● **Excerpted records**
======
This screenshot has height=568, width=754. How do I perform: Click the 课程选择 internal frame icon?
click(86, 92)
======
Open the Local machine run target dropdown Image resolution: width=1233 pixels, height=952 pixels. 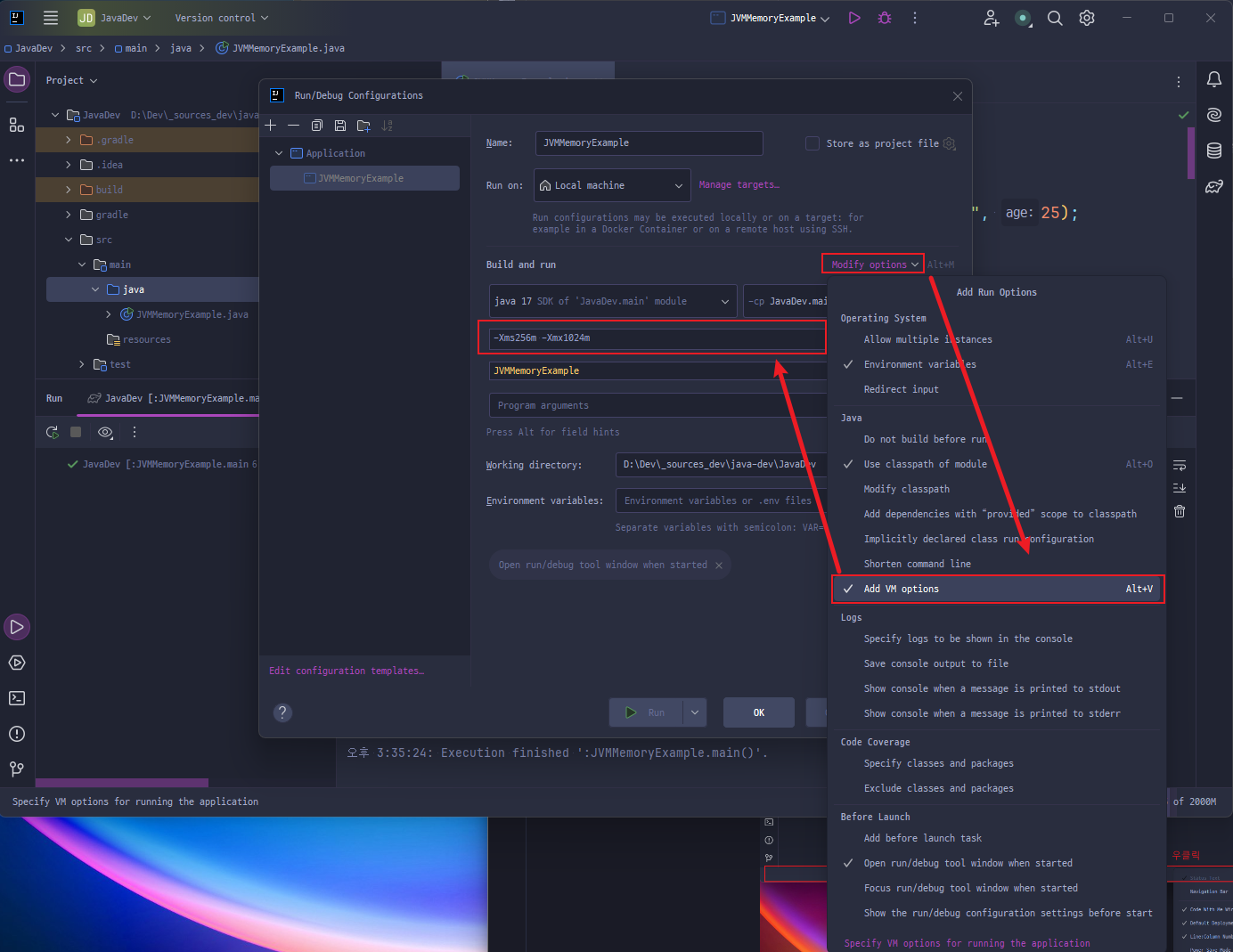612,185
======
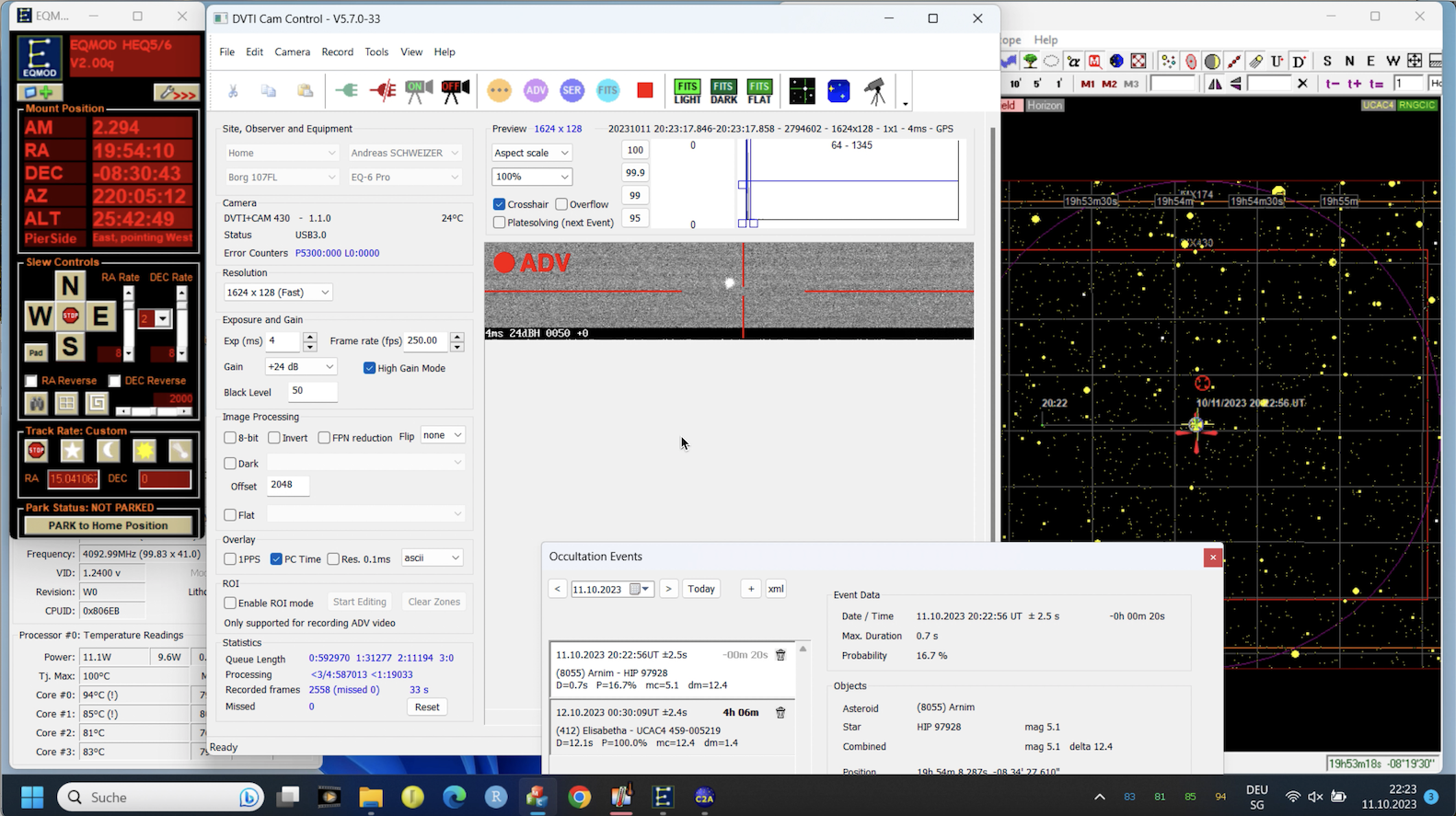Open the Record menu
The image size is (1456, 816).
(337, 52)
======
From the records above, pull out everything from the line containing "This screenshot has" down to the line containing "click(86, 92)", including both of those lines, and reproduce it without any changes.

This screenshot has height=568, width=754. How do I perform: Click the 课程选择 internal frame icon?
click(86, 92)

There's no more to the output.